과제 설명: 아래의 행을 하나도 빠짐없이 한 글자도 바꾸지 말고 그대로 출력하세요.
+++ 과제 입력
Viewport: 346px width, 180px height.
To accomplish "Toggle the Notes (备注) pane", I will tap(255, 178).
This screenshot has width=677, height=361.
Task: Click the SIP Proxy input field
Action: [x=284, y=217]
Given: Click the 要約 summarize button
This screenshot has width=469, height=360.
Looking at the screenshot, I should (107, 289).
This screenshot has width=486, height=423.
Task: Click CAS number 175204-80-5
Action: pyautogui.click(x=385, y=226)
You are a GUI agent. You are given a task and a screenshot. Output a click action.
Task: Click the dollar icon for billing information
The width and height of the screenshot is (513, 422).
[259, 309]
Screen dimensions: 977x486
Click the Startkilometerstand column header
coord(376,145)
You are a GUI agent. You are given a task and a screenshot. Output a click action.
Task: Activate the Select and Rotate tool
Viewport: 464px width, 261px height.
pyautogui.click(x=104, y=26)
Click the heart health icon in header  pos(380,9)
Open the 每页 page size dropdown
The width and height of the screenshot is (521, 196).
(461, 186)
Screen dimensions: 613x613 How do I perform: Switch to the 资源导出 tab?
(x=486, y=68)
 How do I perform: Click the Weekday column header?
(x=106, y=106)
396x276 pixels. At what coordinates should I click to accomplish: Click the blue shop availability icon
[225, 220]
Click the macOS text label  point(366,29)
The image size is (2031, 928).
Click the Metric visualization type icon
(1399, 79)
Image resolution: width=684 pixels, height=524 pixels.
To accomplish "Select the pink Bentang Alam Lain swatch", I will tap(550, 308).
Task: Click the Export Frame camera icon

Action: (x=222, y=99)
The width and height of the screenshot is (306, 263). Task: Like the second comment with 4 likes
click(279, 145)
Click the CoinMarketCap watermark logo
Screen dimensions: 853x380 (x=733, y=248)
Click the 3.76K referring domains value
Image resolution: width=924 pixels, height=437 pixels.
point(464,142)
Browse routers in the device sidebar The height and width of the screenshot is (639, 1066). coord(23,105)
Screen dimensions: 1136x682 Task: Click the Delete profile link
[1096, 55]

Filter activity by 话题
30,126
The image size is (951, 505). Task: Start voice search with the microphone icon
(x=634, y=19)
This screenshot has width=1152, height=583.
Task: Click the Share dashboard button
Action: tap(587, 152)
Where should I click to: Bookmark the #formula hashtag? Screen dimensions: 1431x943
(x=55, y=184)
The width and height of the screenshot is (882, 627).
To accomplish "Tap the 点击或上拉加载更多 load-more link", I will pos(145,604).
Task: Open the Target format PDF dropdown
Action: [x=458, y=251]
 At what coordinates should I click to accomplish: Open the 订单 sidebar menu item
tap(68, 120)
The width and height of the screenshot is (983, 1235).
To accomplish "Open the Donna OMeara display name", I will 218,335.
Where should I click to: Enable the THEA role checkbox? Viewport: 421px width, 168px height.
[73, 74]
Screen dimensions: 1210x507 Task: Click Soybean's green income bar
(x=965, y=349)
++++++
풀이:
Viewport: 346px width, 180px height.
To accomplish "Toggle the Notes (备注) pane", I will tap(255, 178).
This screenshot has width=677, height=361.
Task: Click the SIP Proxy input field
Action: [x=284, y=217]
Given: Click the 要約 summarize button
This screenshot has width=469, height=360.
Looking at the screenshot, I should (107, 289).
This screenshot has width=486, height=423.
Task: Click CAS number 175204-80-5
Action: pyautogui.click(x=385, y=226)
You are a GUI agent. You are given a task and a screenshot. Output a click action.
Task: Click the dollar icon for billing information
The width and height of the screenshot is (513, 422).
[259, 309]
Screen dimensions: 977x486
Click the Startkilometerstand column header
coord(376,145)
You are a GUI agent. You are given a task and a screenshot. Output a click action.
Task: Activate the Select and Rotate tool
Viewport: 464px width, 261px height.
pyautogui.click(x=104, y=26)
Click the heart health icon in header  pos(380,9)
Open the 每页 page size dropdown
The width and height of the screenshot is (521, 196).
(461, 186)
Screen dimensions: 613x613 How do I perform: Switch to the 资源导出 tab?
(x=486, y=68)
 How do I perform: Click the Weekday column header?
(x=106, y=106)
396x276 pixels. At what coordinates should I click to accomplish: Click the blue shop availability icon
[225, 220]
Click the macOS text label  point(366,29)
The image size is (2031, 928).
Click the Metric visualization type icon
(1399, 79)
Image resolution: width=684 pixels, height=524 pixels.
To accomplish "Select the pink Bentang Alam Lain swatch", I will tap(550, 308).
Task: Click the Export Frame camera icon

Action: (x=222, y=99)
The width and height of the screenshot is (306, 263). Task: Like the second comment with 4 likes
click(279, 145)
Click the CoinMarketCap watermark logo
Screen dimensions: 853x380 (x=733, y=248)
Click the 3.76K referring domains value
Image resolution: width=924 pixels, height=437 pixels.
point(464,142)
Browse routers in the device sidebar The height and width of the screenshot is (639, 1066). coord(23,105)
Screen dimensions: 1136x682 Task: Click the Delete profile link
[1096, 55]

Filter activity by 话题
30,126
The image size is (951, 505). Task: Start voice search with the microphone icon
(x=634, y=19)
This screenshot has width=1152, height=583.
Task: Click the Share dashboard button
Action: tap(587, 152)
Where should I click to: Bookmark the #formula hashtag? Screen dimensions: 1431x943
(x=55, y=184)
The width and height of the screenshot is (882, 627).
To accomplish "Tap the 点击或上拉加载更多 load-more link", I will pos(145,604).
Task: Open the Target format PDF dropdown
Action: [x=458, y=251]
 At what coordinates should I click to accomplish: Open the 订单 sidebar menu item
tap(68, 120)
The width and height of the screenshot is (983, 1235).
To accomplish "Open the Donna OMeara display name", I will 218,335.
Where should I click to: Enable the THEA role checkbox? Viewport: 421px width, 168px height.
[73, 74]
Screen dimensions: 1210x507 Task: Click Soybean's green income bar
(x=965, y=349)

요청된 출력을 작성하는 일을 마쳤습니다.